IF YOUR MORTGAGE IS UP FOR RENEWAL
1. Shopping around different lenders can save you money
We’re always eager to get a second opinion when it comes to our cars or an airline ticket, and it’s even more important to do the same for our mortgages. More than 50 per cent of borrowers don’t consider shopping around for a mortgage when it comes time to renew. As a homeowner, it’s important to know that you’re not obligated to renew your mortgage with your current lender, and better options are available. By shopping around at renewal, you have an opportunity to save money not only with a lower rate, but with better mortgage features.
2. Consider prepayment privileges and penalties to save you money
By the time your mortgage is up for renewal, your financial situation and goals have likely changed since when you first bought your home. If you’re now in a position where you are able to pay down your mortgage faster because your income increased, or you’ve received a monetary gift from a family member, you’ll want a mortgage that allows you to do this without penalties. If your goal is to be mortgage-free, you’ll definitely want to read the fine print and consider the prepayment privileges and penalties associated with your mortgage – as this can save you thousands of dollars down the line.
3. Pay off or consolidate debt and refinance before renewal
If you have a loan that you’re planning to pay off, it’s best to get that finalized before you renew your mortgage. If you find yourself in need of a loan, it’s wise to hold off applying until after your mortgage renews. Having outstanding debt or applying for a new loan could potentially make or break your chances of passing the mortgage stress test. Renewal time is a good occasion to determine if it makes sense to refinance your mortgage and potentially leverage your home equity to pay off your debts at a much lower rate.
IF YOU PLAN TO BUY A NEW HOME BUT YOUR MORTGAGE IS NOT UP FOR RENEWAL
1. Determine your affordability by getting pre-approved
Before you begin your home search, you will want to get clear on how much you can afford. A mortgage pre-approval is an excellent way to understand your home affordability, and can save a lot of time and stress throughout the buying process. It will help you set a clear budget and simplify your home search so that you’re not looking at homes outside of your price range. Although pre-approval is not mandatory, it offers buyers a handful of advantages that ensure a positive buying experience.

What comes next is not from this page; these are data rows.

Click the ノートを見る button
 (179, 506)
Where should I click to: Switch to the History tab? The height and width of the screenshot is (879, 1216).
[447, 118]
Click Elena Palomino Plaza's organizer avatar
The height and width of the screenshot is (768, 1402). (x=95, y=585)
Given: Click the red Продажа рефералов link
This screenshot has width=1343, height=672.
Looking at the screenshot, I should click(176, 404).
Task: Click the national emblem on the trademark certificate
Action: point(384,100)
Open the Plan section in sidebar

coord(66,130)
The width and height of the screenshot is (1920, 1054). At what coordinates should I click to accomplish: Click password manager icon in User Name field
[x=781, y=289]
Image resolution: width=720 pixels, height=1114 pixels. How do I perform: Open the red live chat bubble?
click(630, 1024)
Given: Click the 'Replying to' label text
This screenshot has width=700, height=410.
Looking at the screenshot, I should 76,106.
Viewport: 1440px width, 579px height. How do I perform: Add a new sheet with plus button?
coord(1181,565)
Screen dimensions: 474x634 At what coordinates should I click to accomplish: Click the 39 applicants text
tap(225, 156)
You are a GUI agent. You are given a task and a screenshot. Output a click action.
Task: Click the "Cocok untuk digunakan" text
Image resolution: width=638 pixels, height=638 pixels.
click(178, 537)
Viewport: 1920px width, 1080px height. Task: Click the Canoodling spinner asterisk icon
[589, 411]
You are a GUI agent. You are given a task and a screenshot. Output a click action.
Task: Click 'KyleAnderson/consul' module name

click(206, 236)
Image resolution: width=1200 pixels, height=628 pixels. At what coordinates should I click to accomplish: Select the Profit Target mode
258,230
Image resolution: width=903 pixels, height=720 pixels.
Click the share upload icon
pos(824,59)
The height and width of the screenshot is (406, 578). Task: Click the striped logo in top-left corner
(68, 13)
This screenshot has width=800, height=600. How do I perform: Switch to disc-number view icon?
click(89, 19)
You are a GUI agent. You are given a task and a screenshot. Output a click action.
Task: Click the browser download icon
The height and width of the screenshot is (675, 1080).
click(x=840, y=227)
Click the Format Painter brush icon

2. Search for mortgage options outside of your bank
A common mistake many Canadian homebuyers make is that they will often go directly to their bank for a mortgage, without taking the time to explore other options. Believe it or not, Canadians are able to secure a mortgage outside of the big banks through other lenders such as credit unions or monoline lenders. These lenders offer strong mortgage products that may be more suitable to your needs and financial situation. Since mortgage products, features and terms vary from one lender to the next, shopping around is essential and will ensure that you lock in a mortgage that you’re completely confident in.
3. CMHC insurance is required for down payments less than 20 per cent
In Canada, the minimum down payment is from five to 20 per cent. If you’re a first-time buyer with a down payment in that range, you’ll be offered what is called a “high-ratio insured mortgage.” This type of mortgage requires you to pay CMHC insurance, which allows you to borrow up to 95 per cent of the purchase price of a home while protecting the lender in case your mortgage defaults. The cost of this insurance typically ranges between 2.8 and 4.0 per cent of your overall mortgage amount.